[DATA RECORDS]

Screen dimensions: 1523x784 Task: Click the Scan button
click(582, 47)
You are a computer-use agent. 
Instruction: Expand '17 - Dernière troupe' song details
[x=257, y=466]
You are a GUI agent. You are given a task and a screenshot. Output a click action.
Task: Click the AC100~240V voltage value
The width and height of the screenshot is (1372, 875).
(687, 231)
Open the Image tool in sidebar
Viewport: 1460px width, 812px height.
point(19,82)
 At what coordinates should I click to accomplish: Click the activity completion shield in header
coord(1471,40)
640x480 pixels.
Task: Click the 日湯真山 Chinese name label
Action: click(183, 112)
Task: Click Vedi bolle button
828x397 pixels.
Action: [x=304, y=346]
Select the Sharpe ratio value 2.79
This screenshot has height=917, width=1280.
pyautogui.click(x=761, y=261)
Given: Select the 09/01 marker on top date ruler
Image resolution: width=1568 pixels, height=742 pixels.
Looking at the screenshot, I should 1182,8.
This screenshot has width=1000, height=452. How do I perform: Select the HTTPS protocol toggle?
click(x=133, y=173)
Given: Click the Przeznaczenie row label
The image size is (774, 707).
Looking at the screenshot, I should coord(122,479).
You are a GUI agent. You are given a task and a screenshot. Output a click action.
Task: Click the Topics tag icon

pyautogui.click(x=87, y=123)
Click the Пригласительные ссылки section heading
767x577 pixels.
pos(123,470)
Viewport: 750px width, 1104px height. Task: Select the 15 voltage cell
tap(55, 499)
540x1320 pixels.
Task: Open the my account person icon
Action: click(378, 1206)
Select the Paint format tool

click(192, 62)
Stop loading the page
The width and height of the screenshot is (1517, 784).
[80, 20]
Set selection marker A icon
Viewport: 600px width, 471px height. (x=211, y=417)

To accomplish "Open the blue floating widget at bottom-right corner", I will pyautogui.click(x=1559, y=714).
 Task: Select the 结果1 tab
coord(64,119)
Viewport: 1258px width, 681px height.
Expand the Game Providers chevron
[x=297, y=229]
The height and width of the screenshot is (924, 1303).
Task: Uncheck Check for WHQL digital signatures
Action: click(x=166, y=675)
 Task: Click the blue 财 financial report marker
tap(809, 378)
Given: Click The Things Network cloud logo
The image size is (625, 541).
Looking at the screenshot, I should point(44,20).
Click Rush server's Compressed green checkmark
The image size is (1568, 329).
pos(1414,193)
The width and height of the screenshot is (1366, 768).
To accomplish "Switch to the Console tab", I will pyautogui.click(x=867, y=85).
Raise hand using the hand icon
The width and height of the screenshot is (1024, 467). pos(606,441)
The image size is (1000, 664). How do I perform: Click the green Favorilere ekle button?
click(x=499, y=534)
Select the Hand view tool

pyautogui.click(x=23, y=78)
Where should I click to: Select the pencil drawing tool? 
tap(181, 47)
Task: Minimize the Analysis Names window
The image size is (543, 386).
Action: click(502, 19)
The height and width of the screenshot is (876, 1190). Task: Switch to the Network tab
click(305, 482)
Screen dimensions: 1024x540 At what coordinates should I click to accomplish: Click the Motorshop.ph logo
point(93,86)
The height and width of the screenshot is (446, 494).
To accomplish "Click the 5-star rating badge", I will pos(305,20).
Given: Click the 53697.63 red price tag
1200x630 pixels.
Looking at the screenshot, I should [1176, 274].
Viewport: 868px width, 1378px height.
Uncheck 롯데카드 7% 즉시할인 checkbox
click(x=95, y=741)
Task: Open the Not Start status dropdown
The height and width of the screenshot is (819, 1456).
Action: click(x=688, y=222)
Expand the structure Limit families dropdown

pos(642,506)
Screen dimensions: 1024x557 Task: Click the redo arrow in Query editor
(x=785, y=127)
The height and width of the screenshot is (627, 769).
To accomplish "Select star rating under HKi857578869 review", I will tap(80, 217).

[/DATA RECORDS]

▸ **EXERCISE DIRECTIONS**
Go through the entries and return each line where the word "will" appears.

▸ **TASK OUTPUT**
To accomplish "Open the blue floating widget at bottom-right corner", I will pyautogui.click(x=1559, y=714).
To accomplish "Switch to the Console tab", I will pyautogui.click(x=867, y=85).
To accomplish "Click the 5-star rating badge", I will pos(305,20).
To accomplish "Select star rating under HKi857578869 review", I will tap(80, 217).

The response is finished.